Back Pain Prevention Tips
Back Pain – even the mention of it starts to send prickles of discomfort up the spine. Back Pain is one of the most uncomfortable, inconvenient, and downright painful types of injuries that can befall a person. If you don’t have back pain yet and want to keep it that way? Trying these techniques that we here at Doctors Pain Relief Systems suggest will help prevent back pain long before it begins from future injury and discomfort.
When you slouch while your on the computer, telephone or even when texting, you don’t realize the damage your doing to your back and the pain you could be causing. Be sure to work at an ergonomically correct workstation, both at the office and at home, and break up long periods in front of the computer with stretching exercises. If you practice good posture, you will maintain the natural curves of your back and help keep it strong. To practice imagine a line coming down through your body from the ceiling. Your ears, shoulders, hips, and knees should all stack up along that line, with your head stacked directly atop your neck, not jutting forward.
A 2010 review of 40 studies found that smokers have more low back pain than nonsmokers, because smoking reduces blood flow to the spine.
If you wear heels or even flats that have little cushioning, every time your foot strikes concrete, you’ll jar the bones and muscles in your lower back and that can cause lower back pain.
Sit Pretty with Pretty Posture
You should have an office chair that provides good support so that your back is curved like an S, not a C! And about every half hour be sure to get up and walk around for a few seconds to take some of the stress off your back.
You know to always hoist heavy objects using your legs, not your back. But what about a very light object?
The Best way to lift a very light object is to lean over it, slightly bend one knee, and extend the other leg behind you.
Downsize your pillows
Sleeping with two or three pillows under your neck can strain your muscles. Downsize to one nice soft pillow!

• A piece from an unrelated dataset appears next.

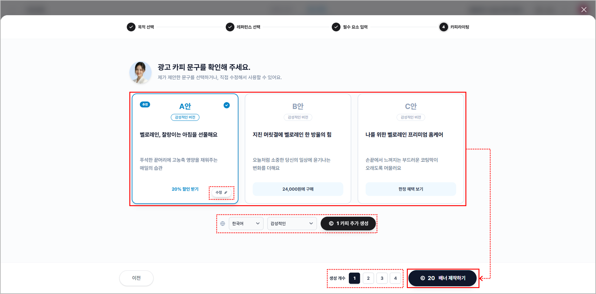Set 생성 개수 to 4

pos(395,278)
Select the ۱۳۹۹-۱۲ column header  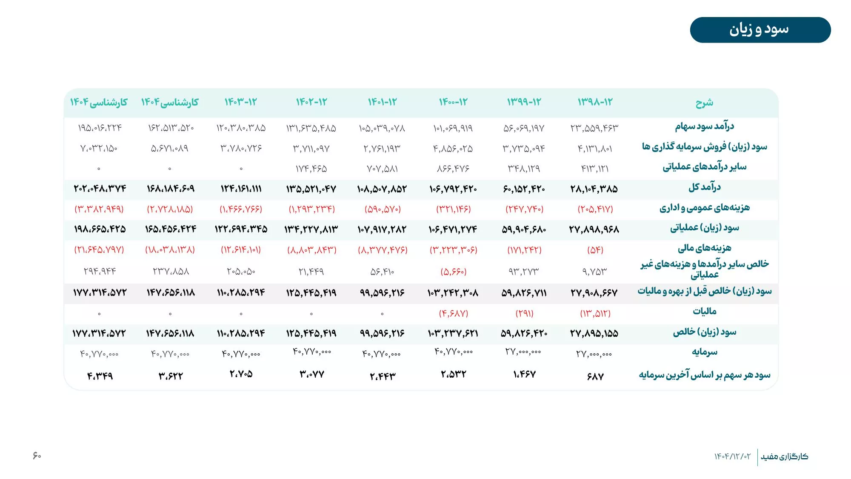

Choosing a great exercise plan for strengthening the muscles around your spine is probably the most important and helpful tip we can give you to prevent injury. By building these muscles over time, your back will be able to handle stress with more durability and will greatly decrease your chance for injury. In fact, although it sounds less than pleasant, it is also good to continue to try to do some light exercise and stretching when you are in pain, depending on the source of pain. We always recommend Doctors Pain Relief Systems, it’s designed to help strengthen the muscles around your spine and we’ve taken the 3 most common postural imbalances and created individual plans for each imbalance. So whatever your specific postural imbalance is… you’ll now have an exact Blueprint to follow that’ll help eliminate your back pain, not just temporarily… but possibly forever!
Drink Plenty Of Water
Since our bodies are roughly 70% water, keeping ourselves hydrated means that we are more fluid, rather than rigid. Hydration also increases the height of the disks in our backs so that they are better prepared for shock absorption. Be sure to drink plenty of water!